Größere Formate ab DIN A3 aufwärts lässt man lieber von Fachleuten drucken. Dazu gibt es online-Dienstleister, die die gedruckten Schätze ganz bequem nach Hause liefern. Viele dieser Anbieter haben sich auch auf selbstklebende Bilder spezialisiert. Sie bieten auch Drucke auf Glas, Alu-Dibond oder Leinwand an. Endlich bekommen die Fotoschätze damit zuhause den Platz, der ihnen gebührt!
Schnappschüsse im 10×15-Format für die Wand liefert der Drucker aus der Drogerie schnell und in guter Qualität.
Tutorials und Online-Kurse
In den vorherigen Tipps sind schon einige Tutorials genannt worden, die sich oft auf DIY-Projekte beziehen. Aber auch für die Fotografie an sich kann man sich zuhasue neues Wissen und Fertigkeiten beibringen lassen. Danach hat man umso mehr Gelegenheit, all das Gelernte umzusetzen und fotografisch zu wachsen. Ob es Weitwinkel-Fotografie, Analogfotografie oder ein Smartphone-Fotoseminar ist, man profitiert sehr davon, Erfahrungen anderer als Inspiration zu nehmen.

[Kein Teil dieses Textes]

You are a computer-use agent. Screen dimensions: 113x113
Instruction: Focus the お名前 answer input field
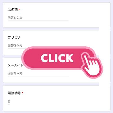coord(38,18)
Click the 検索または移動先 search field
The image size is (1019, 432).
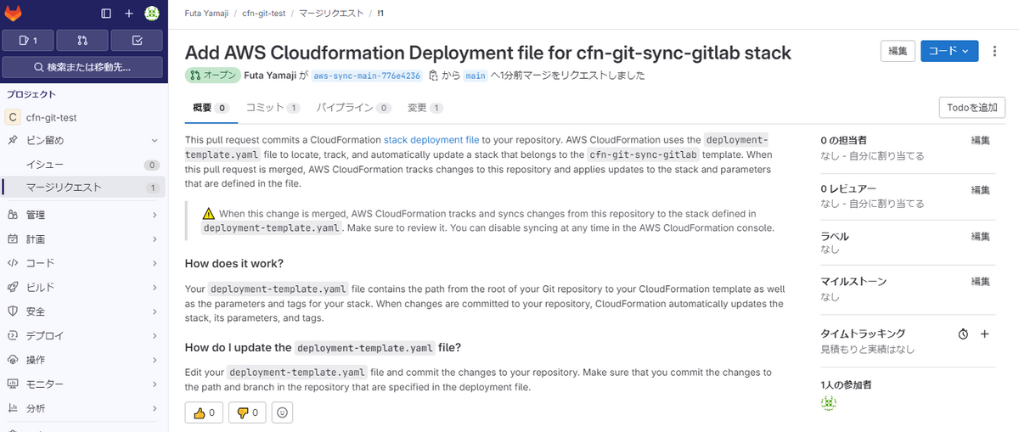[x=83, y=67]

Viele Anbieter von Online-Kursen offerieren immer mal wieder Rabatte, um neue Kundschaft zu erschließen. Bei LinkedIn Learning beispielsweise kann man einen kostenlosen Testmonat starten und aus über 800 Kursen wählen.
Fotografie-Podcasts kann man auch neben dem Aufräumen, Wäscheaufhängen, Gassigehen oder anderen Tätigkeiten konsumieren und sie haben mir immer wieder neue Ideen mitgegeben und Fragen beantwortet.
Fotopotch
Hier mache ich es mir mal ganz einfach und verweise direkt auf unseren früheren Beitrag! https://reisezutaten.de/12-tipps-fuer-bessere-smartphone-fotos-teil-3-kreativitaet-foerdern/#23
Die Welt da draußen
In der ersten Corona-Welle bot der Blick aus dem Fenster oft leere Straßen und Menschen, die in kleinsten Gruppen weit voneinander entfernt spazieren gingen. Einige FotografInnen haben in dieser Zeit und auch während der ersten Lockerungen einmalige fotografische Erinnerungen festgehalten. Solche Erlebnisse der Zeitgeschichte sollten festgehalten werden, und sie bieten unwiederbringliche Fotodokumente. Läuft das Leben wieder „normaler“, findet unser Leben mehr in der Welt da draußen statt, aber die in diesem Artikel genannten Anregungen kann man auch in anderen Zuhause-Phasen gut nutzen, und sei es nur, wenn es mal tagelang so regnet, dass man eigentlich nicht mal mehr mit dem Hund vor die Tür gehen möchte.